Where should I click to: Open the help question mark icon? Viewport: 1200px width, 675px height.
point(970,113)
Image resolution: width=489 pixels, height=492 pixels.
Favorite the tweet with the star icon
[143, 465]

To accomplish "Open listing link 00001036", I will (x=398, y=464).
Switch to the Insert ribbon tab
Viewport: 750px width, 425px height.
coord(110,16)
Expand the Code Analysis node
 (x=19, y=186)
☆ ☆ ☆ ☆ ☆ ☆ ☆
## EXERCISE DESCRIPTION
Can you reproduce all of the records above, word for word and line for line?

## COMPLETE ANSWER
Where should I click to: Open the help question mark icon? Viewport: 1200px width, 675px height.
point(970,113)
Image resolution: width=489 pixels, height=492 pixels.
Favorite the tweet with the star icon
[143, 465]

To accomplish "Open listing link 00001036", I will (x=398, y=464).
Switch to the Insert ribbon tab
Viewport: 750px width, 425px height.
coord(110,16)
Expand the Code Analysis node
 (x=19, y=186)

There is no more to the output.